Según la información proporcionada por la Consejería de Hacienda, el número total de representantes a elegir en esta ocasión asciende a 1.029, frente a los 1.025 de 2008. De ellos, 224 pertenecen a las juntas de personal funcionario, incluidos los servicios centrales (13.334 electores); 295 a las juntas de personal funcionario y estatutario de las áreas de Salud (36.868 votantes); 89 a comités de empresa del personal laboral del Sacyl (2.148 censados); y 421 para comités de empresa de personal laboral del resto de áreas (14.807 trabajadores de Educación, Sanidad, Familia y el resto de consejerías).
Excepción en el profesorado
Los electores acudirán a las urnas en horarios variables, en función de la naturaleza de cada centro de trabajo.

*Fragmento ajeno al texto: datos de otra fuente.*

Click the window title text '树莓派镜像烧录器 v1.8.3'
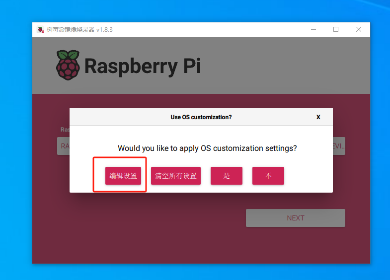[79, 30]
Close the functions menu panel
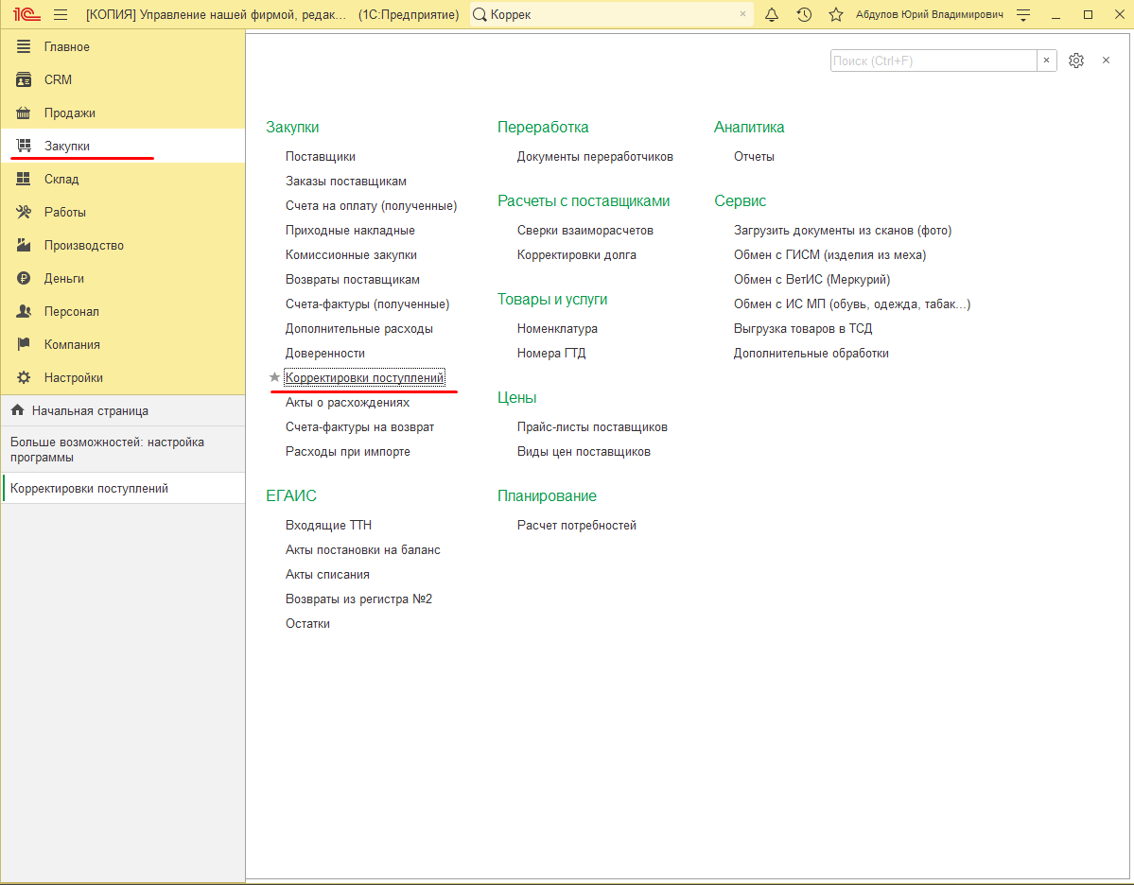Image resolution: width=1134 pixels, height=885 pixels. (1106, 61)
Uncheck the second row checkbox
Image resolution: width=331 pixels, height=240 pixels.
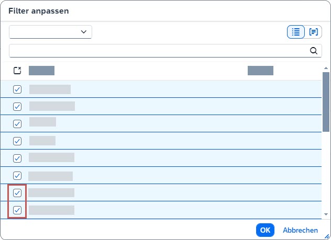17,107
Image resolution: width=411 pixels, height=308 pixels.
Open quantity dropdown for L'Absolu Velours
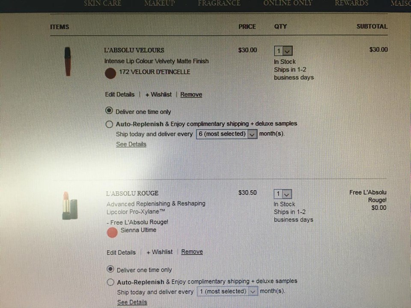point(283,51)
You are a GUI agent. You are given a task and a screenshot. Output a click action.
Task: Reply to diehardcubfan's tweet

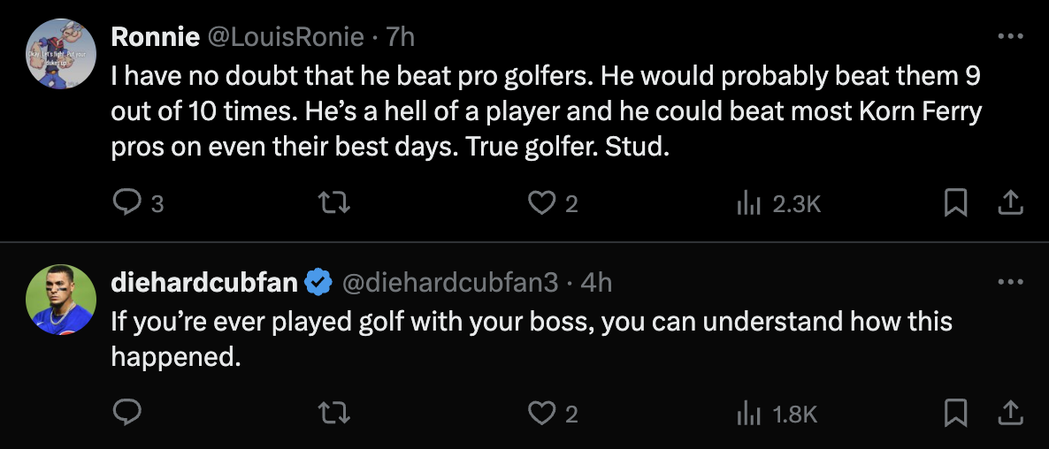pyautogui.click(x=128, y=413)
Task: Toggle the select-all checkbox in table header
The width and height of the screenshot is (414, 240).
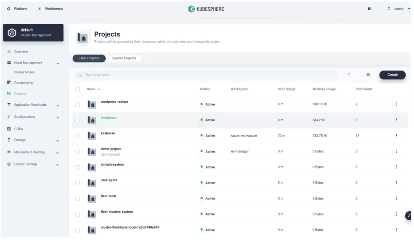Action: [x=78, y=89]
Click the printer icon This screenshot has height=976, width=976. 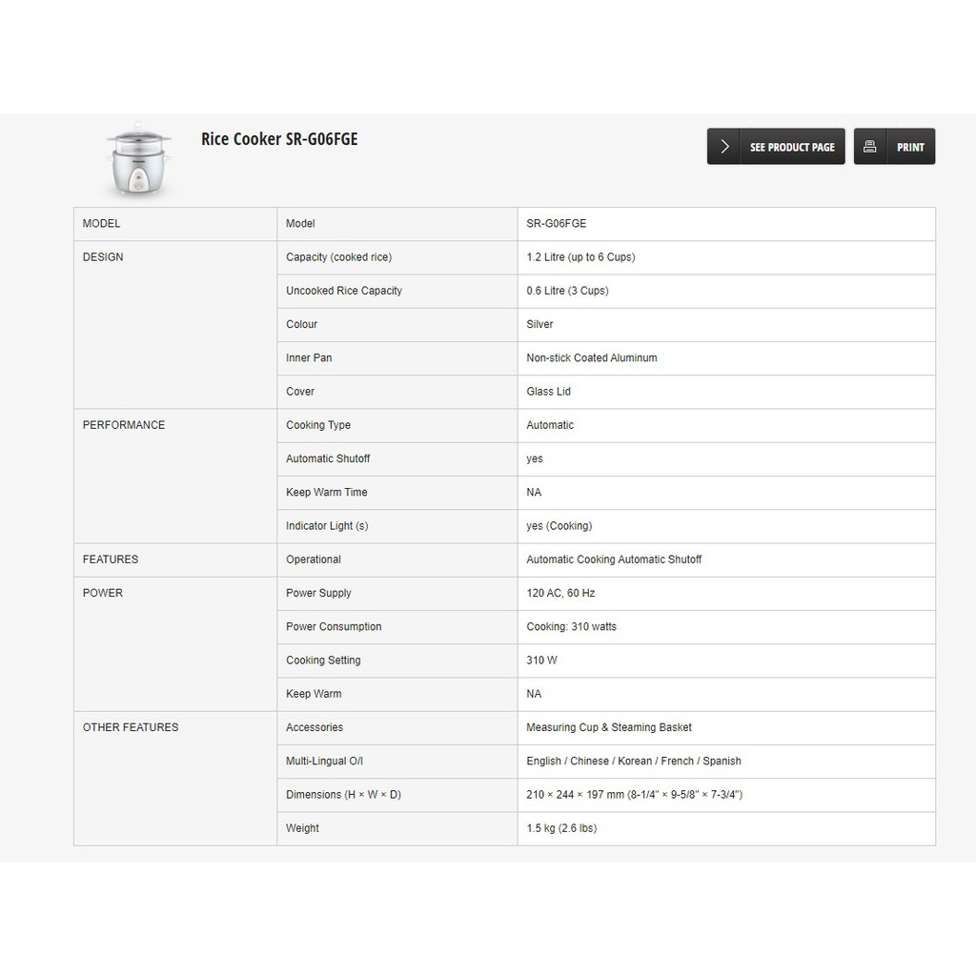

En todo caso, con carácter general, el proceso comenzará a las 9:00 y finalizará a las 14:00 horas en las dependencias administrativas, mientras que en los centros del Sacyl en los que existen turnos –como los hospitales–, el horario será de 7:30 a 23:00 horas. Las elecciones del año 2008 tuvieron una participación del 65,7%, ya que emitieron su voto 43.720 funcionarios y laborales de los 66.558 que estaban llamados entonces a las urnas.
Aunque el Pacto sobre Derechos de Representación Sindical prevé la celebración de elecciones únicas para todos los trabajadores con relación de carácter administrativo, estatutario o laboral, el personal docente de centros educativos públicos no universitarios –cerca de 20.000 personas– no acudirán hoy a votar, ya que sus elecciones se celebraron el 2 de diciembre de 2010 en todo el territorio nacional.
En esta ocasión, el número de candidaturas presentadas al proceso electoral asciende a 14, frente a las 11 de hace cuatro años . En aquella ocasión, todas los organizaciones sindicales concurrentes obtuvieron al menos un representante. Entre las novedades de este año está la separación de la candidatura de Cemsatse en dos: la Confederación Estatal de Sindicatos Médicos de Castilla y León (CESM), por un lado, y el Sindicato de Enfermería (Satse-FSES), por otro.
Por otra parte, la Confederación Sindical Uscal se ha unido al SAE y el resultado es USAE, que aunque comparte siglas es una candidatura diferente de la de la Unión Sindical y Auxiliares de Enfermería, también USAE. Además concurren a las votaciones el Colectivo de Funcionarios Públicos 'Manos Limpias' –pendiente de resolución de recursos–,y Sindicato Independientes Sanidad Castilla y León (SIS-CyL).